Rodrigo Augusto Prando[1]
(São Paulo - SP, 29 de setembro de 2019)
[1] Possui Graduação em Ciências Sociais (1999), Mestrado em Sociologia (2003) e Doutorado em Sociologia (2009) pela Universidade Estadual Paulista Júlio de Mesquita Filho. Atualmente, é Professor Assistente Doutor da Universidade Presbiteriana Mackenzie (UPM), do Centro de Ciências Sociais e Aplicadas. Na Graduação ministra as disciplinas Sociologia Geral e Sociologia das Organizações. Na pós-graduação lecionou a disciplina Sociologia do Terceiro Setor.

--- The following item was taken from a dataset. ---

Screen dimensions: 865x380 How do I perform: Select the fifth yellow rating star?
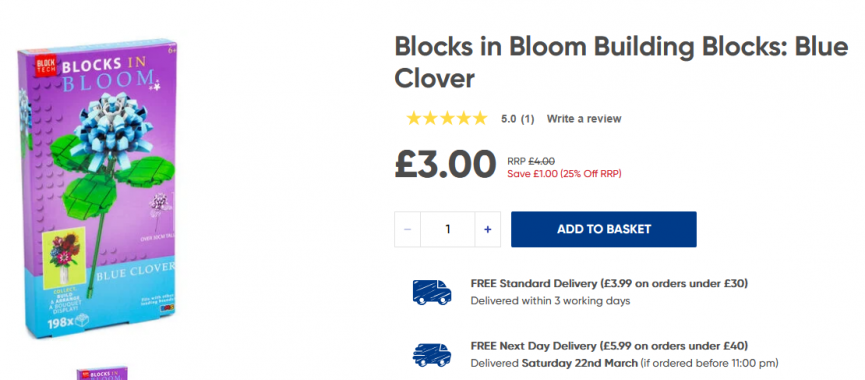click(480, 119)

Administrativamente, foi Coordenador Didático da área de Sociologia e Humanidades e, posteriormente, Professor Responsável pela Linha de Formação "Humana e Social", do CCSA - UPM (2008-2013) e foi Professor Responsável pelo curso "Lato Sensu" de Gestão em Organizações do Terceiro Setor (2005-08). Professor da UNIFAE lecionando Sociologia para o curso de Publicidade e Propaganda e Professor do Mestrado em Desenvolvimento Sustentável e Qualidade de Vida. Na tese de doutorado versou acerca da trajetória intelectual e política de Fernando Henrique Cardoso e fez análise de conteúdo dos discursos presidenciais (1995-98). Na UPM, realizou pesquisas no Núcleo de Estudos do Terceiro Setor (NETS), no Núcleo de Empreendedorismo e Desenvolvimento Empresarial (NEDE) e no Núcleo de Pesquisa em Qualidade de Vida (NPQV) atualmente, é pesquisador da Agência Mackenzie Sustentabilidade. Desenvolve pesquisas e orienta nas áreas de empreendedorismo, empreendedorismo social, gestão em Organizações do Terceiro Setor, Responsabilidade Social Empresarial, valores, história e cultura brasileira, Pensamento Social Brasileiro e Intelectuais e poder político.